WHAT TO WORK ON: From the entries provided below, copy each line that contains the word "target".

[Opening INPUT FOR THIS TASK section]

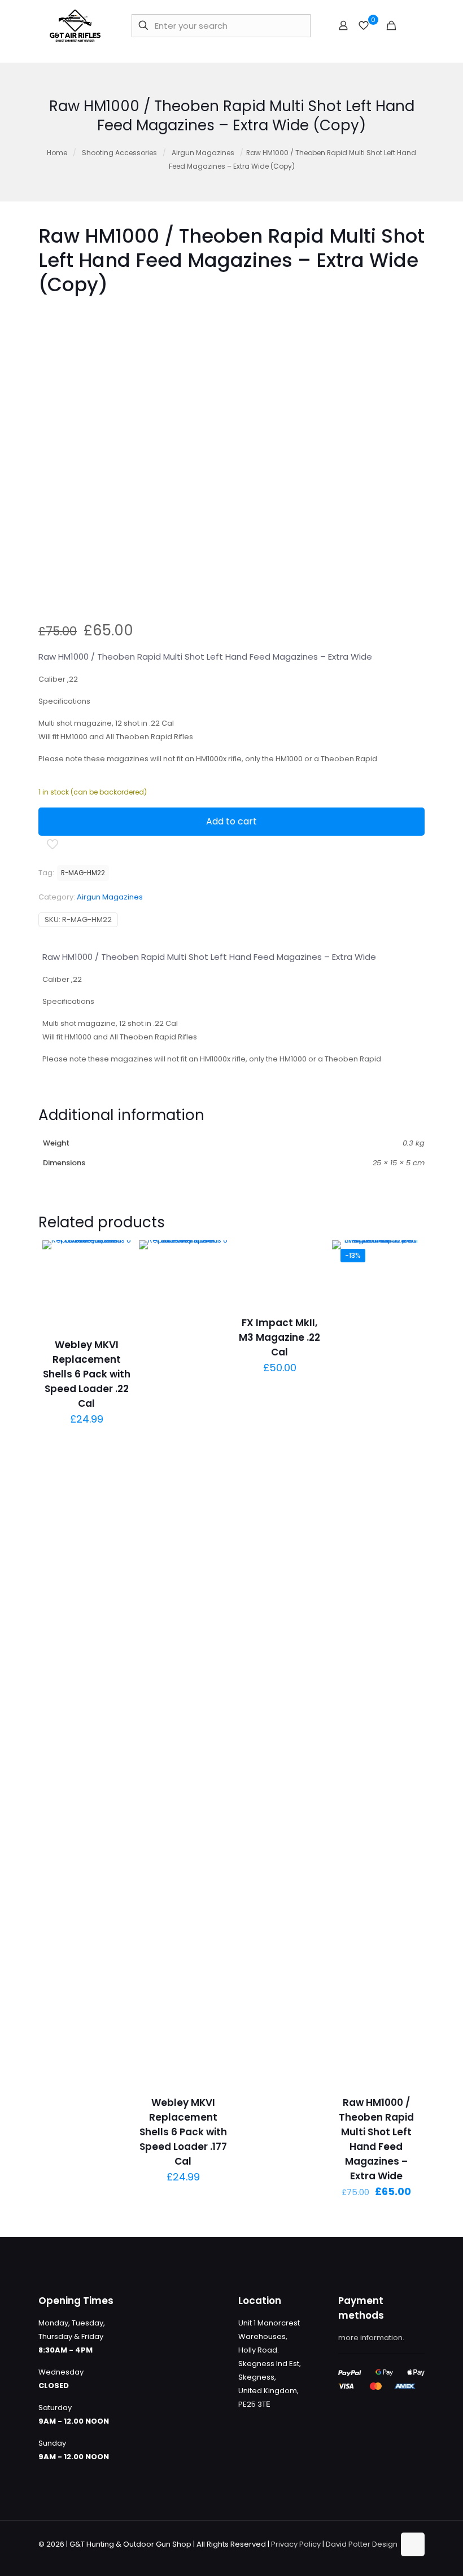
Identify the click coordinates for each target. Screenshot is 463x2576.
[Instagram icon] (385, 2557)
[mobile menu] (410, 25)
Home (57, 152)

[Closing INPUT FOR THIS TASK section]
[Opening INPUT FOR THIS TASK section]

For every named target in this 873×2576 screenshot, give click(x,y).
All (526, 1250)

[Closing INPUT FOR THIS TASK section]

OUTPUT BELOW:
Identify the click coordinates for each target. Screenshot is 463x2576.
For every named target in this 873×2576 screenshot, give click(x,y).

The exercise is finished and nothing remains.